At the south end of the boulevard was the Eglise Notre Dame des Anges, with its golden domed bell tower. At the north end was the quay made famous by André Derain’s painting of garishly coloured fishing boats with canted masts and rolled up sails. A couple of them still remained, a reminder for tourists of what life had been like here in Derain’s day, nearly a century before. Collioure was a town rich in art and history. A refuge for Spanish and French artists fleeing war and persecution. A place where penniless painters had paid for food and lodgings with paintings alone. Desperate men who really had lived by their art. And innkeepers who had profited handsomely from their future fame.
He turned south and then north into the old fishing port which climbed the hill towards the fort. The Rue Bellevue, on its south side, was bounded by the remains of an ancient fortified wall. Enzo stopped to peer through a crumbling arrow slit down to the grey seawater breaking green and white over the black rocks below. Three-storey pink, and cream, and peach-painted former fishermen’s dwellings, dominated the north side of the street as it rose steeply to the top of the hill, where a row of stone cottages was built along the edge of the cliff. Red-leafed vines twisted around rusted iron trellises that in summer would provide a shady respite from the southern sun. A fleshy-leafed cactus looked tired and careworn. A cobbled passageway led to a flight of steps beside an arched gate, and Enzo climbed them to a small parking area that served the clifftop cottages.
Below him, the little brick-arched gateway led to a private garden full of flowering winter shrubs, a stone fish perched precariously on its wall. Off to his left, an area of coloured paving, filled with trees and terracotta potted plants, led to the first door in the row. An old wrought-iron sewing table and folding chair sat on a tiny, shaded terrace. Blue shutters were closed over square windows. There was an old, rusted ship’s bell attached to the wall beside the door, and Enzo pulled its rope. The sharp, resonant ring of metal on metal vibrated in the cool air, and after several moments, Enzo heard a lock turning in the door.
It opened into a long, narrow hallway, and beyond it Enzo could see into a sitting room with large windows looking out over the Mediterranean. A small lady with short cut white hair peered at him from the gloom. A lady in her late sixties or early seventies. Her skin was remarkably unlined, but her age was betrayed by the brown blemishes on the pale skin of her face and hands. She wore a knitted cardigan over a white blouse and a checkered tweed skirt and had a short, pink, silk scarf tied at her neck.

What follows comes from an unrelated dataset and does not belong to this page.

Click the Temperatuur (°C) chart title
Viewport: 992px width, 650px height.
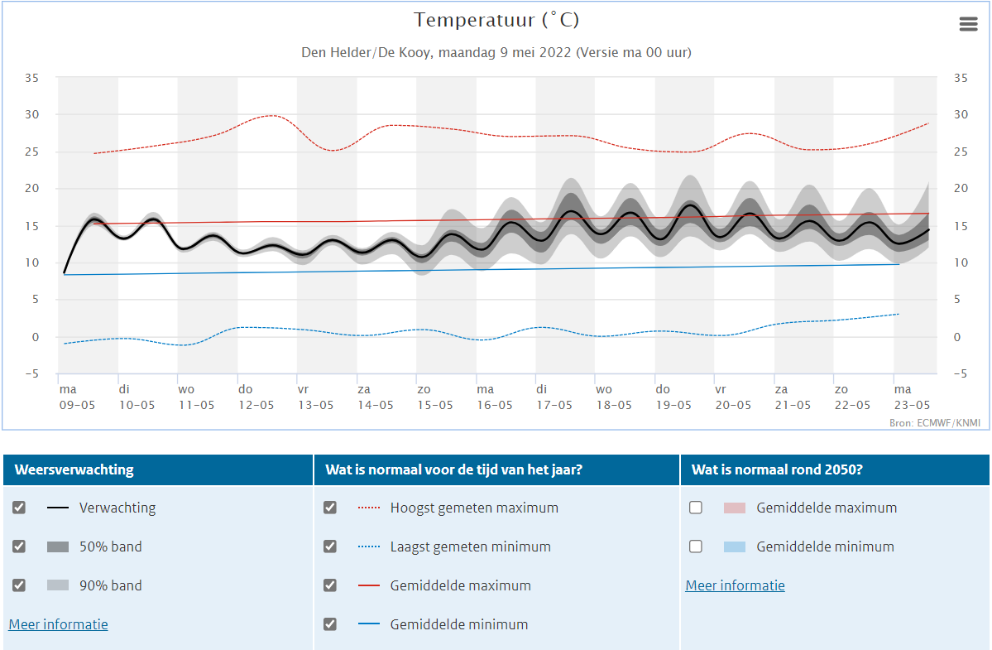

Enzo said nothing, and she looked at him for a long time with blue eyes so pale they were almost colourless. And then realisation washed over her, and she wilted visibly, eyes clouding suddenly as if by ripened cataracts.
‘You know, don’t you?’ Her voice was a whisper barely audible above the sigh of the sea thirty feet below. Enzo nodded and she said, ‘I’ve been expecting you for nearly forty years.’

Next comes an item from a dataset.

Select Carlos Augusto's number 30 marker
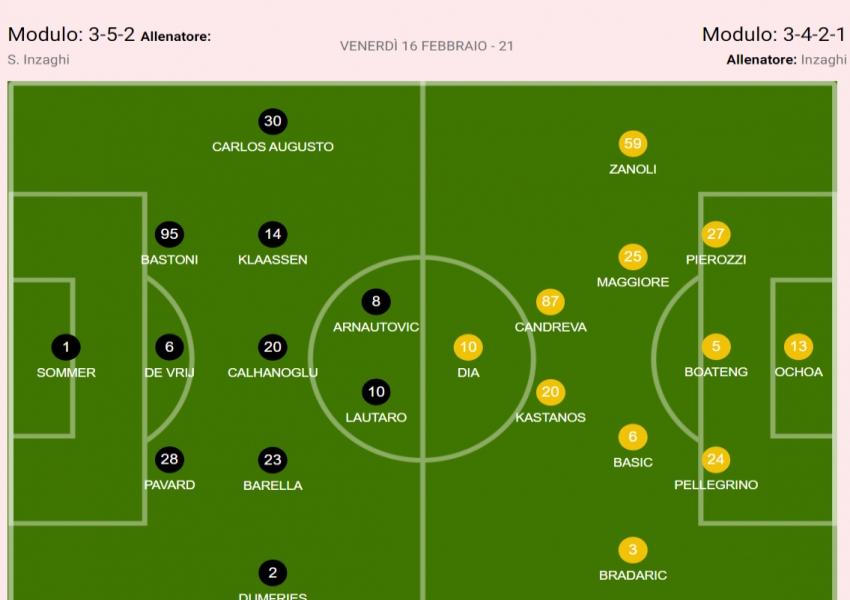 [x=272, y=122]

She served them tea in bone china cups, pouring from a long-spouted teapot in the sitting room with the sea view. It was a small room, in which all her furniture seemed large. A walnut buffet against one wall, a Welsh dresser against another, and a big, soft, old sofa with two matching armchairs, hand-embroidered antimacassars on the arms. Every wall and shelf space was covered by framed photographs. A record of a life, a young boy in all his stages from toddler to teenager. A record that seemed to stop abruptly in midteens. In most of them he appeared to be scowling, but there was one that stood out from all the others, his face transformed by a radiant smile, blond curls tumbling across a wide forehead. He wasn’t smiling at the camera, but at something to camera left. An unusually happy moment caught in an unhappy life.
Elizabeth Archangel followed his eyeline. ‘Yes, it does stand out, doesn’t it? He was not a boy prone to smiling, or to expressing any kind of emotion. I often felt, during all those years, that he somehow knew, that he had always known, and resented me for it. But, of course, he couldn’t have. Sugar?’
She held out the bowl, but Enzo shook his head. ‘No thank you.’
‘Of course, it wasn’t me he was smiling at. He would never have smiled like that for me. It was Domi. His dog. Normally I wouldn’t have had animals in the house. Too big a risk of scratches or bites. But there wasn’t anything I wouldn’t have done for Richard, even if he never did appreciate it.’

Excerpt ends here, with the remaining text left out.